Class of 2006
Nikki Baur ‘06 is a nurse who has courageously stepped up to save lives during the COVID-19 outbreak. She normally works as a team lead nurse at St. Elizabeth Hospital’s cardiac intensive care unit. When St. Elizabeth started receiving COVID-19 patients, Nikki volunteered to be part of the Infectious Disease Response Team, working on the containment and quarantine ICU.
Since her time as a student at Roger Bacon, Nikki has been passionate
about helping others and lifting their spirits. She was a cheerleader
all four years
in high school. “I still remember our fight song routine!” she said.
After graduation, she earned her Associate’s degree from Cincinnati
started working right away. Shortly after, she got her Bachelor’s
from Ohio University.
Nikki credits her family, especially her dad, for inspiring her to
become a nurse. Her father, a recently-retired firefighter and paramedic
for St. Bernard
Fire Department, served the community for over 30 years. Nikki said
her dad has always been a role model: “I’ve always looked up to him, and
all my friends. Everyone always comes to him for help—emergency and
not—and knew his name. He really inspired and supported me to go into
the medical field.”
When concerns about COVID-19 started hitting close to home, Nikki was in California for a friend’s wedding. Her family cut their trip short, and she called her manager right away, asking if she could end her vacation time early to lend a hand at work. When her manager asked if she would come in that night and be part of the Infectious Disease Response Team, Nikki didn’t hesitate. “I of course said yes, hugged my family (for the last time until this is all over) and went to work,” Nikki explained. “I’ve been there working 55-70 hour weeks ever since, and honestly I wouldn’t change a thing.”

What you need to do:
(a) Revise the passage of the nurse profile between "Class of 2006" and "from Ohio University.", inclusive, replacing "cheerleader" with "volleyball player".
(b) According to the nurse profile, in which unit at St. Elizabeth Hospital does Nikki normally work as a team lead nurse?
(c) Continue the profile of the nurse from its last sentence.
The records have no connection to the profile of the nurse.

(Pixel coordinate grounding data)

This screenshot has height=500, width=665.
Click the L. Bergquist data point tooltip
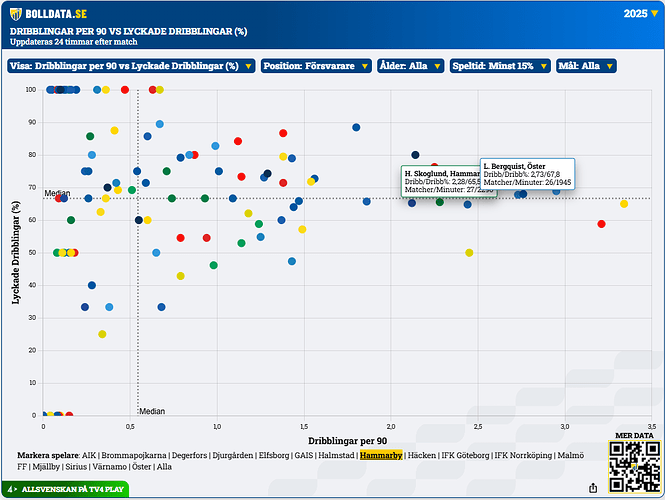[526, 176]
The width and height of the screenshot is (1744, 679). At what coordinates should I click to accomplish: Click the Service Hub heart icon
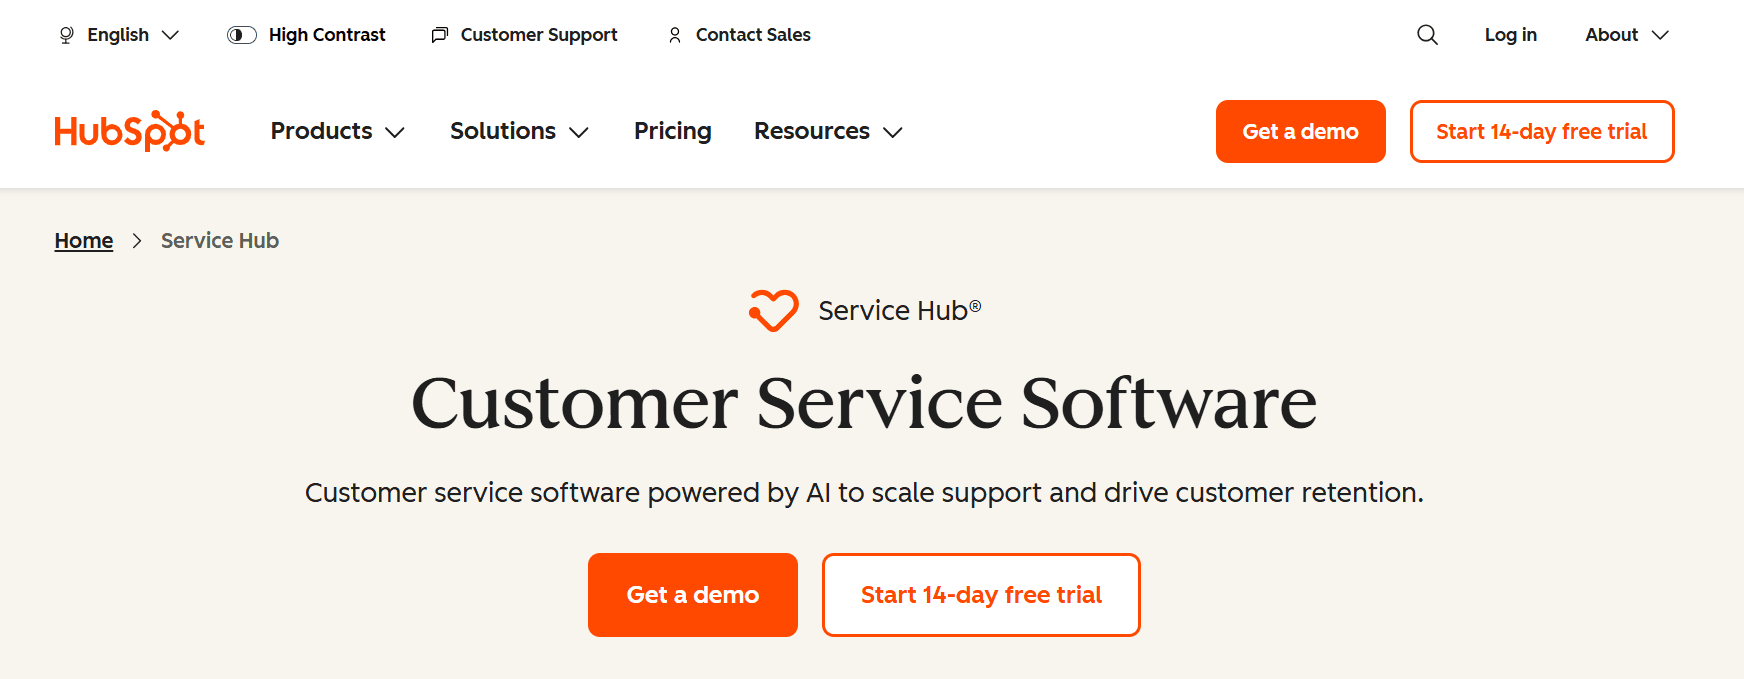click(x=773, y=310)
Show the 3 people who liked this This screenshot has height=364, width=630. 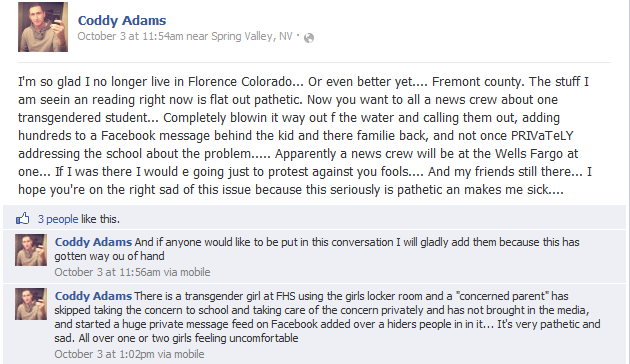pyautogui.click(x=58, y=219)
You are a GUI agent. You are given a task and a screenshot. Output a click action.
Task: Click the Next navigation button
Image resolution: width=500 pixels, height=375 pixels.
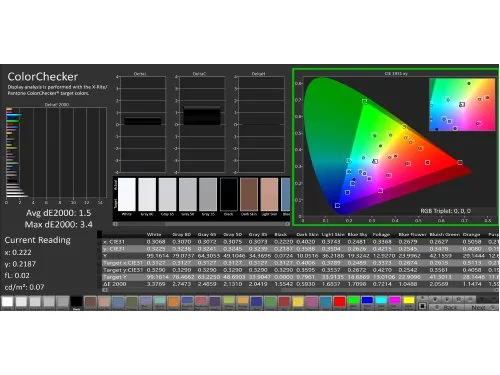point(480,307)
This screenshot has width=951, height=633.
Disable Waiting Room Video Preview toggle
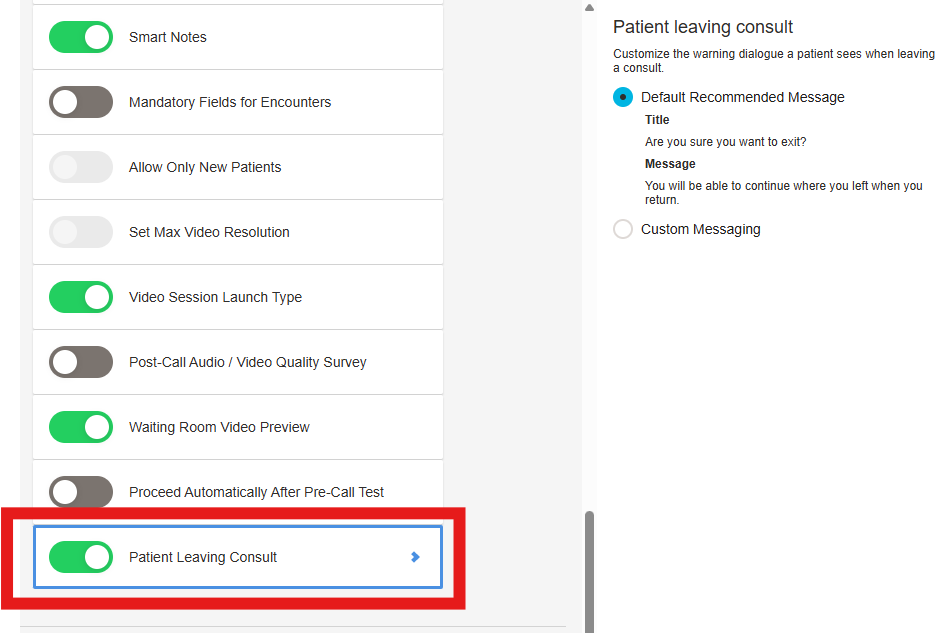click(81, 427)
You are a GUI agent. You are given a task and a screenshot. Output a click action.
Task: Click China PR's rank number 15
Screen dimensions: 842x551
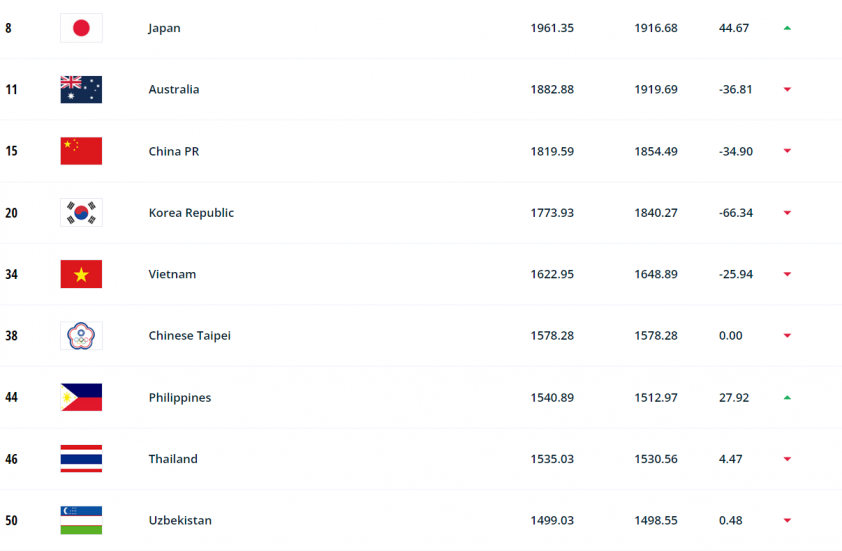11,151
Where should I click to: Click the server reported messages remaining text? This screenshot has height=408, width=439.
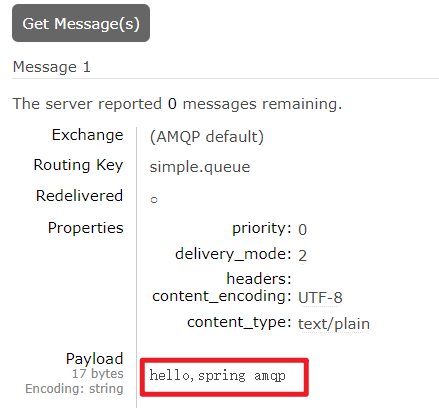point(177,104)
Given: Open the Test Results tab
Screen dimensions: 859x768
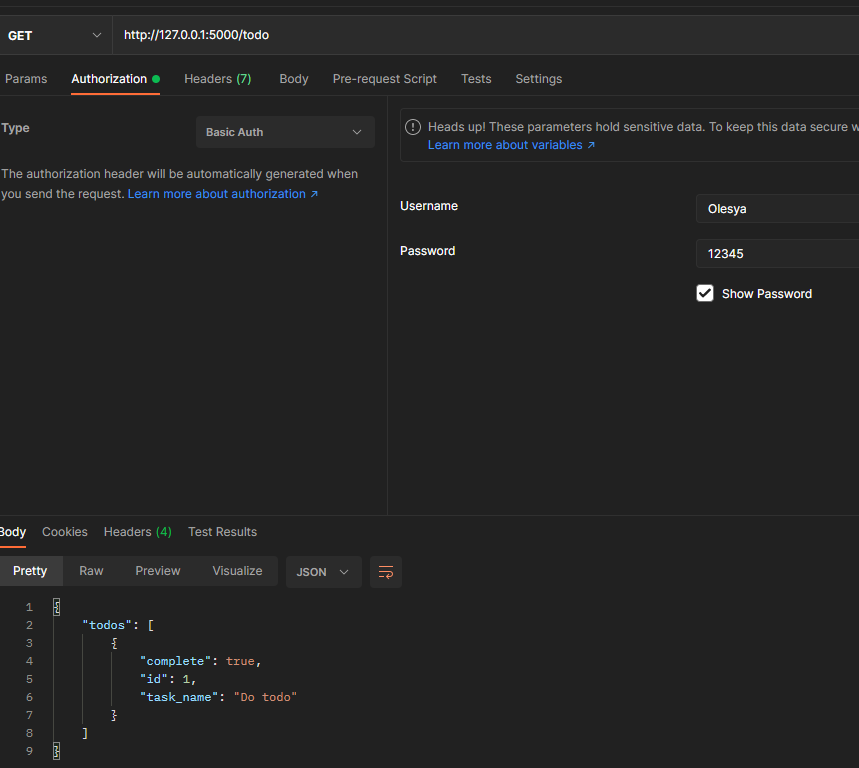Looking at the screenshot, I should (x=222, y=531).
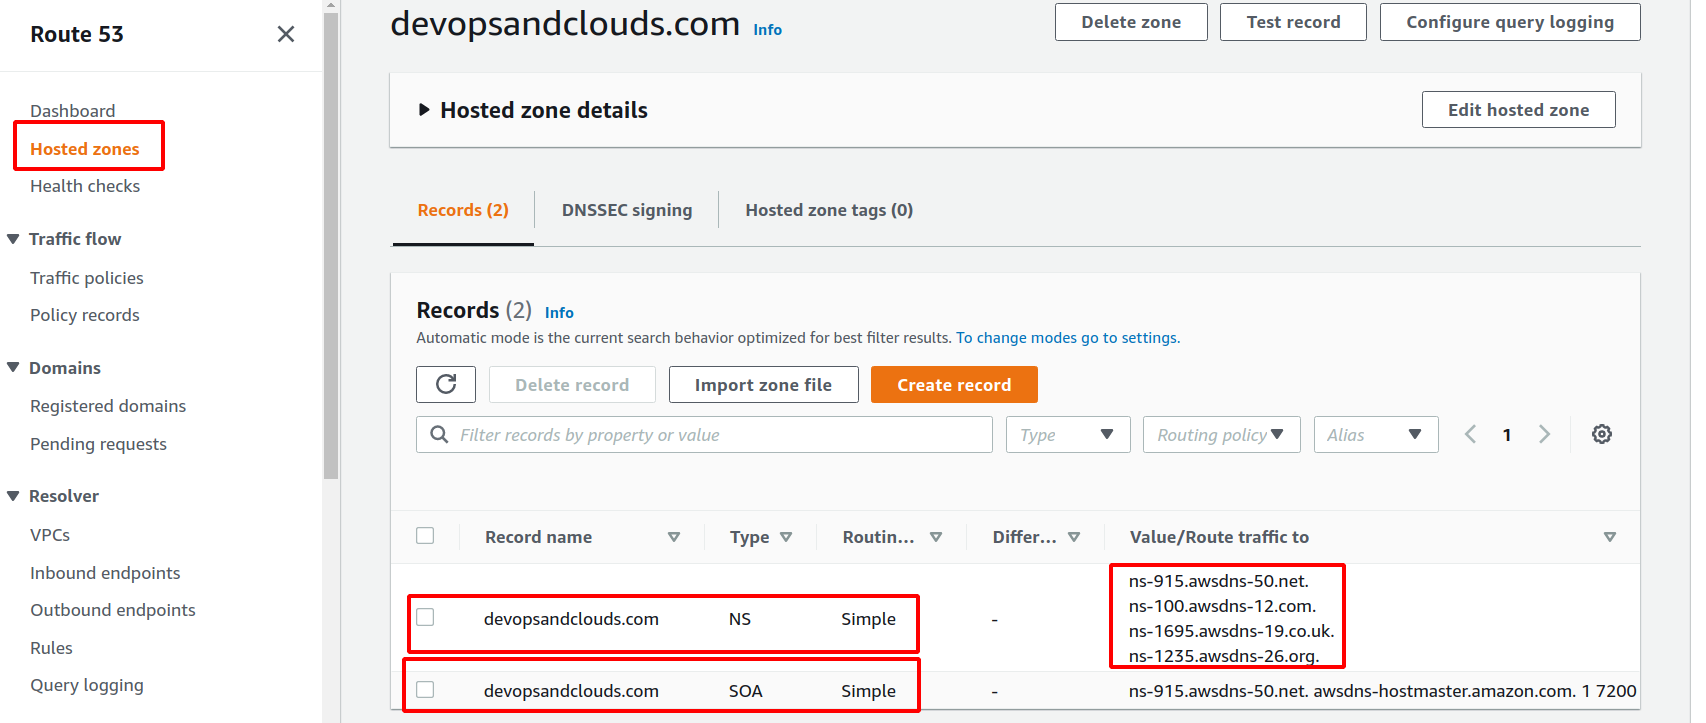Click the Create record button

[x=953, y=385]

Answers below:
(a)
Class of 2006
Nikki Baur ‘06 is a nurse who has courageously stepped up to save lives during the COVID-19 outbreak. She normally works as a team lead nurse at St. Elizabeth Hospital’s cardiac intensive care unit. When St. Elizabeth started receiving COVID-19 patients, Nikki volunteered to be part of the Infectious Disease Response Team, working on the containment and quarantine ICU.
Since her time as a student at Roger Bacon, Nikki has been passionate
about helping others and lifting their spirits. She was a volleyball player
all four years
in high school. “I still remember our fight song routine!” she said.
After graduation, she earned her Associate’s degree from Cincinnati
started working right away. Shortly after, she got her Bachelor’s
from Ohio University.

(b) The cardiac intensive care unit.

(c)
When asked what keeps her going through all this, above all, it’s her family. Nikki said, “My family has supported me in every way possible—whether it’s taking care of my son, making me dinners, buy food for our entire nursing team, or just calling to say they love me—it means the world to me. I also have a wonderful support group of friends and family, many who attended Roger Bacon with me! They text or call me regularly to check up on me, send me money to buy myself coffee before a shift. They leave little pick-me-up gifts on my doorstep—including toilet paper when I was too busy to hunt some down! It’s little things like that—they mean so much to me and keep me going every day.”
The other people who keep her going are the patients in the ICU. She knows this is a desperate time for many, as they wait at home wondering how their loved ones are doing, unable to visit the hospital for risk of infection. It’s also about hope and progress. She said, “It’s seeing the patients who make it and come off a ventilator and go home to their families. Knowing I played a part in that, no matter how big or small, is something I can’t describe in words.”
Finally, Nikki wants everyone to remember that she is not alone in this. “I am working alongside some of the most intelligent, caring, dedicated and inspiring people I have ever met. My coworkers—some I just met a month ago when we all joined this team, some from my home Cardiac ICU, and some I’ve met along the way of my nursing career—go above and beyond every day! If you know someone that works for St Elizabeth or in the healthcare field, thank them today. It means more than you think!”